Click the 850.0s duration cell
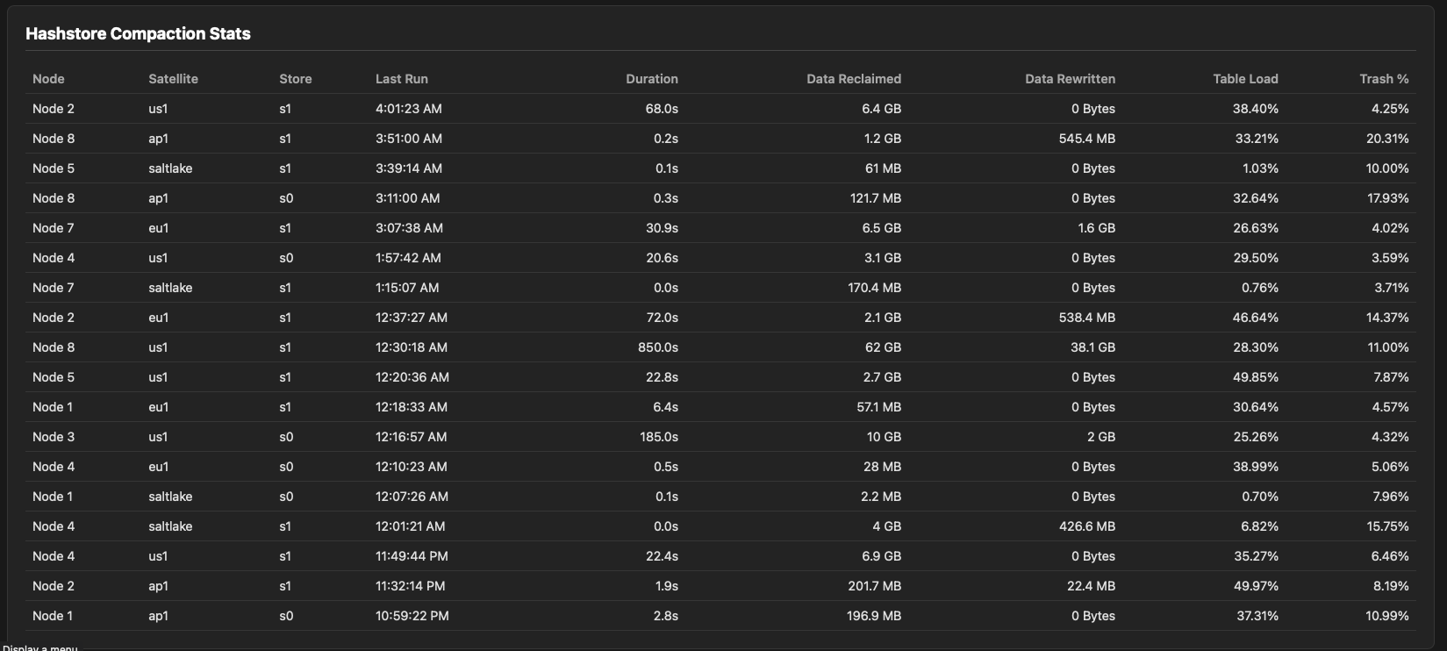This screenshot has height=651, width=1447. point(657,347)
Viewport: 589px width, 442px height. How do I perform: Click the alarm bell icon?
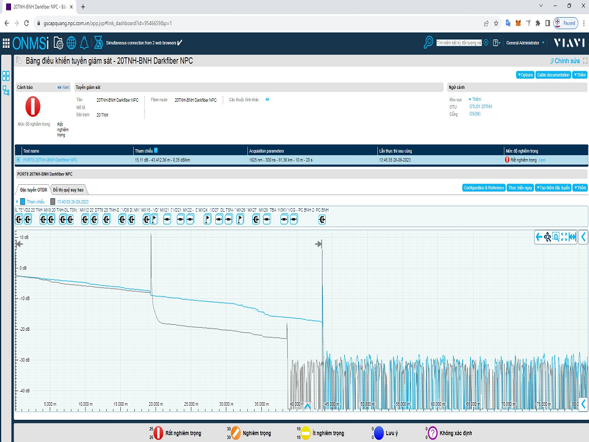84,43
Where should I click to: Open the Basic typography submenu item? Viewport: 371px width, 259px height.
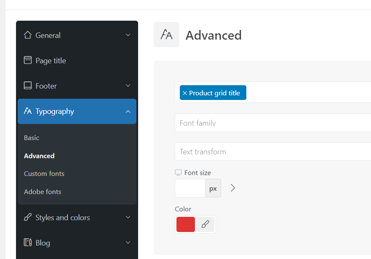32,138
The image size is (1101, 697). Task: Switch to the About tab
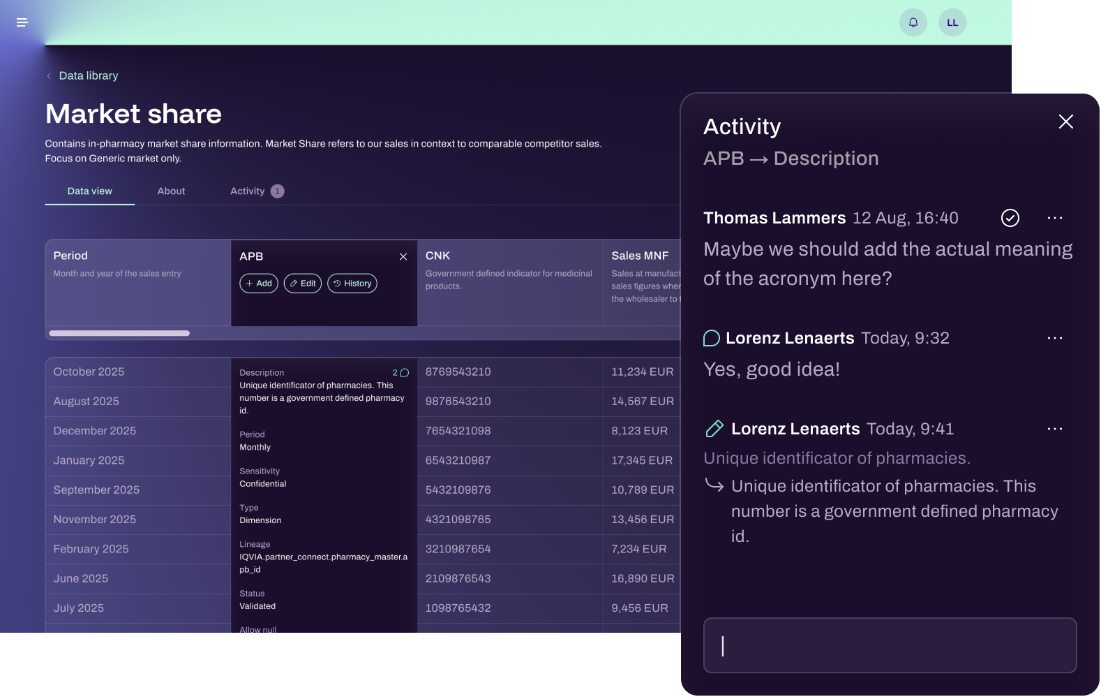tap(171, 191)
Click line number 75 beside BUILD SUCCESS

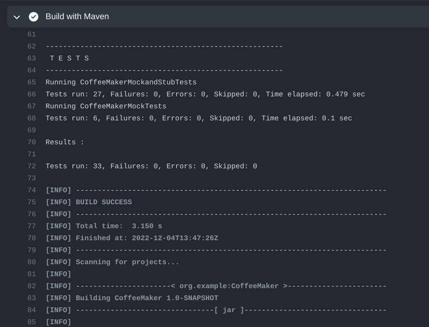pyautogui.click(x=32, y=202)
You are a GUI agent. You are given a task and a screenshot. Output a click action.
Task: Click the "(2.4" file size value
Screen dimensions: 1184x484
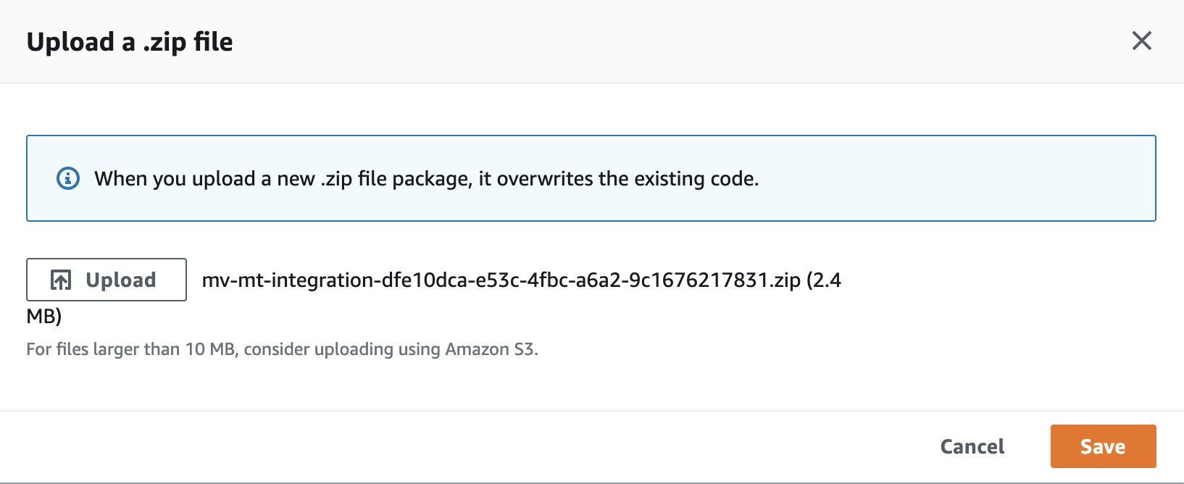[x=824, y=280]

━━━━━━━━

EXERCISE DETAILS: Pictures are to be omitted. Output verbatim only the lines from the one holding "Where should I" through the end of the material, both included.

ANSWER FOR THE TASK:
Where should I click to: Open the Basic typography submenu item? Viewport: 371px width, 259px height.
32,138
The image size is (1101, 697). Task: Switch to the About tab
tap(171, 191)
Click line number 75 beside BUILD SUCCESS

pyautogui.click(x=32, y=202)
You are a GUI agent. You are given a task and a screenshot. Output a click action.
Task: Click the "(2.4" file size value
Screen dimensions: 1184x484
[x=824, y=280]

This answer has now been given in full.